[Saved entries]
|---|

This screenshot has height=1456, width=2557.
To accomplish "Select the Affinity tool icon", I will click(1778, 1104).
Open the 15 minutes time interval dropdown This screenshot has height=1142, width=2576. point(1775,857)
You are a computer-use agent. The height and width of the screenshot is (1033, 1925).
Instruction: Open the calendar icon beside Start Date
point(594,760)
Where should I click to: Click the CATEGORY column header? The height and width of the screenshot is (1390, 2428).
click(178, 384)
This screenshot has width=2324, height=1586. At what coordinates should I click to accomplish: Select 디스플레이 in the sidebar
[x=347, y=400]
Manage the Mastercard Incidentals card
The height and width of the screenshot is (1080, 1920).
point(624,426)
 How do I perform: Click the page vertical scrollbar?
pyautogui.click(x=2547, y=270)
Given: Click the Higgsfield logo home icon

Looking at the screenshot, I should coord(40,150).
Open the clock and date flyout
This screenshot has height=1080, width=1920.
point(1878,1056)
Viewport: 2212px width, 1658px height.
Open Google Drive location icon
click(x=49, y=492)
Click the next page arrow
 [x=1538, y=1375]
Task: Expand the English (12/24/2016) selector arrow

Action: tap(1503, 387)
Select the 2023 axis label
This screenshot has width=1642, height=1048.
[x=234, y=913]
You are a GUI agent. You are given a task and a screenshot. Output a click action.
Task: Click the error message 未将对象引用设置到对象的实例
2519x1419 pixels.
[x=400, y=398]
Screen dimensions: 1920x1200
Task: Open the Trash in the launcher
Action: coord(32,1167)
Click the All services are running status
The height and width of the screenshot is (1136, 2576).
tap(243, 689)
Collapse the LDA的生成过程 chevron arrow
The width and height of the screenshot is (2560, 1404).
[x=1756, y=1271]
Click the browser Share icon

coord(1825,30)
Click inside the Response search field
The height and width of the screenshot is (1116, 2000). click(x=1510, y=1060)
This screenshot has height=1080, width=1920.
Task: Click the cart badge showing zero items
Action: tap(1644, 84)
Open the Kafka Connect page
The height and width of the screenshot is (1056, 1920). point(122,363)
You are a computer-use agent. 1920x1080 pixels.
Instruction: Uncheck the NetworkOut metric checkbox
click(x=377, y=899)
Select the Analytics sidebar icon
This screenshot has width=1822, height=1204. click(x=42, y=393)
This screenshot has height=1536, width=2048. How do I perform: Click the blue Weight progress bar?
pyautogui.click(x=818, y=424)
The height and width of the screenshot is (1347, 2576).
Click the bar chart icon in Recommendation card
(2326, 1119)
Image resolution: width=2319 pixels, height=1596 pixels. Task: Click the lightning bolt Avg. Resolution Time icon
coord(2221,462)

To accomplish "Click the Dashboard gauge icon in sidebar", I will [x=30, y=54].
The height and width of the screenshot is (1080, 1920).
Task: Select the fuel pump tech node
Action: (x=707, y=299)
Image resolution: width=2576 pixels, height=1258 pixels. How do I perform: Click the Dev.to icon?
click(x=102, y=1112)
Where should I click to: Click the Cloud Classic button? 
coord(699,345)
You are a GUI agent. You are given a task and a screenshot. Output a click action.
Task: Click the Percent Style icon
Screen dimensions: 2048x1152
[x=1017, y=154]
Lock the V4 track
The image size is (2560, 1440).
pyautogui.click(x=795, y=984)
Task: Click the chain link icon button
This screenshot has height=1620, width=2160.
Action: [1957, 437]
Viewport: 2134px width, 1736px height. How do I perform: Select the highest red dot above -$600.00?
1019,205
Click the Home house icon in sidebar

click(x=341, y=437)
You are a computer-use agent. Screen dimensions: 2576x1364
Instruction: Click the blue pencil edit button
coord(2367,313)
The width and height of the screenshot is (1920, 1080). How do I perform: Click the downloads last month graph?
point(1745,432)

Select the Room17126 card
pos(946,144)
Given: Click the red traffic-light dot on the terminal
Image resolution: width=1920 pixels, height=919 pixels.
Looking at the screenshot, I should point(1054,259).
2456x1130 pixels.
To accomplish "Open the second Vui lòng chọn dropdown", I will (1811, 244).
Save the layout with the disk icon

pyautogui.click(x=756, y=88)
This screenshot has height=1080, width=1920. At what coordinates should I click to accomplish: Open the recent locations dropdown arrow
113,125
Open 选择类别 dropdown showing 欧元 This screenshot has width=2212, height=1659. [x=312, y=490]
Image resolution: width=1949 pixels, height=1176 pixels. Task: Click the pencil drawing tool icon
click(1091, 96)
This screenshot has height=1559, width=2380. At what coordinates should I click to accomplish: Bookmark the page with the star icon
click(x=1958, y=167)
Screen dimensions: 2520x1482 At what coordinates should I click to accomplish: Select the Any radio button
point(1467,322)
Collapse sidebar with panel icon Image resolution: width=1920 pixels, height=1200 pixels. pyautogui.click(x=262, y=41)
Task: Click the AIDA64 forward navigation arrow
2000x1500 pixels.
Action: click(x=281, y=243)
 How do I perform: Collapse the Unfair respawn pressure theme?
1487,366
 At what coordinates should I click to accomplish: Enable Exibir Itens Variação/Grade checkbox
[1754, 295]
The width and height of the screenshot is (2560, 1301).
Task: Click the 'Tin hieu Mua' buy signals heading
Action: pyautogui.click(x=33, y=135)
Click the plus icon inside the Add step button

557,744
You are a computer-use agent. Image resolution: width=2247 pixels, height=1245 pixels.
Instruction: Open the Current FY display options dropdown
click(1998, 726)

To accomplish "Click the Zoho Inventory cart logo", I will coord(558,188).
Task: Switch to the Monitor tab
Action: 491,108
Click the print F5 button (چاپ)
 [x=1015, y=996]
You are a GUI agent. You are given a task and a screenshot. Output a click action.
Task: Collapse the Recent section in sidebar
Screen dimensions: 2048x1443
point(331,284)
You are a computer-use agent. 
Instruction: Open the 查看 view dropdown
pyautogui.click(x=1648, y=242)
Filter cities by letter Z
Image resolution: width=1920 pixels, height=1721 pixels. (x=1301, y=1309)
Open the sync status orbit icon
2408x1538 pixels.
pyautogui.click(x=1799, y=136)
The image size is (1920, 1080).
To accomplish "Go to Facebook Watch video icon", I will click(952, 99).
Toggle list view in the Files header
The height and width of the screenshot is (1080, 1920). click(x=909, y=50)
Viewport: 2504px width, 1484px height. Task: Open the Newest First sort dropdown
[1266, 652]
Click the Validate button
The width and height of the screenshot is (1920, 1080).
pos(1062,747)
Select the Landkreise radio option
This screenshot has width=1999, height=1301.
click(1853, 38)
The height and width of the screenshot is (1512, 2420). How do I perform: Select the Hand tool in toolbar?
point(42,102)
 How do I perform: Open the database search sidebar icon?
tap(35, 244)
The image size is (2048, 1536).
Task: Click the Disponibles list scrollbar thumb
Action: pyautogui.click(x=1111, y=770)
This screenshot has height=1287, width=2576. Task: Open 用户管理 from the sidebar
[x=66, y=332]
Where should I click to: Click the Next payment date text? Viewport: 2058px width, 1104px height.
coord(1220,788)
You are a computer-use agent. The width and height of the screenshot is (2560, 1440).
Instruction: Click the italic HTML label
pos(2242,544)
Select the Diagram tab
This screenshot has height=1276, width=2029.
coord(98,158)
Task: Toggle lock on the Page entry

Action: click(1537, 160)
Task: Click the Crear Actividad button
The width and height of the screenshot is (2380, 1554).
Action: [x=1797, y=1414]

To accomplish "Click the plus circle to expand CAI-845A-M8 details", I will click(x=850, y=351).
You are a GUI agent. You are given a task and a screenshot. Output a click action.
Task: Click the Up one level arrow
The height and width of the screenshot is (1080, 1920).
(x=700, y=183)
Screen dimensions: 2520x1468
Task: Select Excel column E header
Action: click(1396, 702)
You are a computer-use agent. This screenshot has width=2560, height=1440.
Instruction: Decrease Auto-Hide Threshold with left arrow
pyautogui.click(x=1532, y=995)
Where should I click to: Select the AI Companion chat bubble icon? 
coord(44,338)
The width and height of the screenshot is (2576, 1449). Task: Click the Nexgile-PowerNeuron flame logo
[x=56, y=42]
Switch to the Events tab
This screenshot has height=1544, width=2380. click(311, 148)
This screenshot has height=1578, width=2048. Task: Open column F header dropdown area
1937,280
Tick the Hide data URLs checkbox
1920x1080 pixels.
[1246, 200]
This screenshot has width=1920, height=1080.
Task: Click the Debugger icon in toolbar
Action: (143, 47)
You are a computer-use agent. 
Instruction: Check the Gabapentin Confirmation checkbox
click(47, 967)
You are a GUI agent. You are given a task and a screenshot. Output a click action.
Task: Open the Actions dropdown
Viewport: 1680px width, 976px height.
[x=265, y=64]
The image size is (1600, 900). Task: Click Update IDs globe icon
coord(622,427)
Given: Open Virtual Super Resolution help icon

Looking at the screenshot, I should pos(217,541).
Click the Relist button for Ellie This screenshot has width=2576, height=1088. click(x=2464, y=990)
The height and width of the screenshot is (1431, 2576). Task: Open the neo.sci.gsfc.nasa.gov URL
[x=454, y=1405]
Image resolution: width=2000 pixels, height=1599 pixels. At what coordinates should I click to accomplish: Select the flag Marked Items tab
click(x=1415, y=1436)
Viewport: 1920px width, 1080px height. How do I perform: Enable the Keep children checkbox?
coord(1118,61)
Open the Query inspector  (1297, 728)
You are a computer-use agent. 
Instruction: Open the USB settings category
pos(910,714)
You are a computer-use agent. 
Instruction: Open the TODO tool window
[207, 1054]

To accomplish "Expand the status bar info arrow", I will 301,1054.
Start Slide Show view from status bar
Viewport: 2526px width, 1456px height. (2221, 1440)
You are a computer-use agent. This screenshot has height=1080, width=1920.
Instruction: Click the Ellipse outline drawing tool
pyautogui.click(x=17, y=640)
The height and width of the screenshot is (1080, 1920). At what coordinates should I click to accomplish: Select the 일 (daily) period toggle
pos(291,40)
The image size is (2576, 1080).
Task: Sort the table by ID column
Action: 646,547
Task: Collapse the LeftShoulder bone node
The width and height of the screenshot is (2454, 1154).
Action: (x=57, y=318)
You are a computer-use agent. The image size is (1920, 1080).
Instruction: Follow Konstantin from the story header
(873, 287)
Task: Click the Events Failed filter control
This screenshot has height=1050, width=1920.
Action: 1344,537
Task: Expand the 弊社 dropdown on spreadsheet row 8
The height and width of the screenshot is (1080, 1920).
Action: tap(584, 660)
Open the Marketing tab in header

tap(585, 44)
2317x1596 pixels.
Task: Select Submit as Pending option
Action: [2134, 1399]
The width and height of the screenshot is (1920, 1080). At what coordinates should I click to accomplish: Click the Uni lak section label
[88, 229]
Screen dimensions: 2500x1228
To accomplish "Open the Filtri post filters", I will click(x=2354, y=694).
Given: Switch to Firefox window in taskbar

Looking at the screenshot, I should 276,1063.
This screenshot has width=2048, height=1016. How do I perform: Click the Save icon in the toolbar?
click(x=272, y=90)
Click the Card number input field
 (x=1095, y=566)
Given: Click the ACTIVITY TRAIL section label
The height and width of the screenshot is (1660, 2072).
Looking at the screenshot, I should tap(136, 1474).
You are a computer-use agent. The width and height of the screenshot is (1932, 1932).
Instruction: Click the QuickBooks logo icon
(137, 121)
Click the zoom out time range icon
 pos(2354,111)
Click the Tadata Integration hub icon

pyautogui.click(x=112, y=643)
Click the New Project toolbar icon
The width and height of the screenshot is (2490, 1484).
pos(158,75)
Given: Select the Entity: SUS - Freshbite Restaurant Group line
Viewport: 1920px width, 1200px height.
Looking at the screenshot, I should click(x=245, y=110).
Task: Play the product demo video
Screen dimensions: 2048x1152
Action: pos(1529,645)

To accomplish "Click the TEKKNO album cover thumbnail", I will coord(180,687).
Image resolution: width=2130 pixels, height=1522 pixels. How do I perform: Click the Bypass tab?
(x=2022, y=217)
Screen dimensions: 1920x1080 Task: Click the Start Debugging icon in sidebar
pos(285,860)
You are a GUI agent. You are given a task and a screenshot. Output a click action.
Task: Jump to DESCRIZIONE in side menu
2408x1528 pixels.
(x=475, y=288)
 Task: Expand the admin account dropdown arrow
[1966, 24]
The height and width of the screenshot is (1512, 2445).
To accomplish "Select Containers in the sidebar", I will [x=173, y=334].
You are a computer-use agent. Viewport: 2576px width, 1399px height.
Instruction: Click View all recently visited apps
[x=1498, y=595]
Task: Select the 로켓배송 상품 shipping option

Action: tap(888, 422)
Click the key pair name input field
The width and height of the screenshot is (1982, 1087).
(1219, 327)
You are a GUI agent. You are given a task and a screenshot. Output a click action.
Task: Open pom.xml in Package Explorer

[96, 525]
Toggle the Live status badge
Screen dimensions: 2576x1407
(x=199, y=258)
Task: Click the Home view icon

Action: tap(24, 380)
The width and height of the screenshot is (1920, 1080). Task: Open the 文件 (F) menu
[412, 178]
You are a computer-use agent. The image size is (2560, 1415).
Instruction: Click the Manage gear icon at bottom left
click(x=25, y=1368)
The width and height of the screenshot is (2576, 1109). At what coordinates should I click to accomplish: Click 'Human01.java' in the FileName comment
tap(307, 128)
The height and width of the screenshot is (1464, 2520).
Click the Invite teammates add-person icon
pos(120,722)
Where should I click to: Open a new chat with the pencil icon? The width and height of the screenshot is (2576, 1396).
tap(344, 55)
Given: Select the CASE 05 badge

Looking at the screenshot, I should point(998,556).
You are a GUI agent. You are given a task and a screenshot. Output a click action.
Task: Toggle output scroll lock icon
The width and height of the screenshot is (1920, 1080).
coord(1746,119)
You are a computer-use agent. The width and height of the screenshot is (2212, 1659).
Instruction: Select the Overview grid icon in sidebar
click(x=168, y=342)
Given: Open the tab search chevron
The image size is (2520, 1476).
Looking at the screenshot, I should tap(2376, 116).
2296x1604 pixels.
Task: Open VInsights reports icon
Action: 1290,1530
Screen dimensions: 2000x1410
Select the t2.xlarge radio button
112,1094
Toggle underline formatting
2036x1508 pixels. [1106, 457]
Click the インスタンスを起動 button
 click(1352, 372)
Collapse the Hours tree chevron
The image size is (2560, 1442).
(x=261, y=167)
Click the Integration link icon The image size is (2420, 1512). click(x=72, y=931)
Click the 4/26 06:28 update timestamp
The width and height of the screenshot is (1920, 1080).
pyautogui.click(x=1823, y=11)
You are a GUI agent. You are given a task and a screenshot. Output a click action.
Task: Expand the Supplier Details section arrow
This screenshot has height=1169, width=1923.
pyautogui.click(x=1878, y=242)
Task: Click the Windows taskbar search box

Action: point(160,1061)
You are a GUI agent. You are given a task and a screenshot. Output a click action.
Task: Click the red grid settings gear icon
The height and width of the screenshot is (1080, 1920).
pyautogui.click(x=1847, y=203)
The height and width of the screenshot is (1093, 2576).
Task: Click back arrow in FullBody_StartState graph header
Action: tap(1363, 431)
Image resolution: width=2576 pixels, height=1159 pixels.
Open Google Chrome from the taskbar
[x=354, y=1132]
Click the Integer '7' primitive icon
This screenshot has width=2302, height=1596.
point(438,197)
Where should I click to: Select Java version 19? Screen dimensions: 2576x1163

|---|

## [PROBLEM]
Wherever a line contains the string "video", copy that line from the data.

## [ANSWER TO THE EXERCISE]
To accomplish "Go to Facebook Watch video icon", I will click(952, 99).
Task: Play the product demo video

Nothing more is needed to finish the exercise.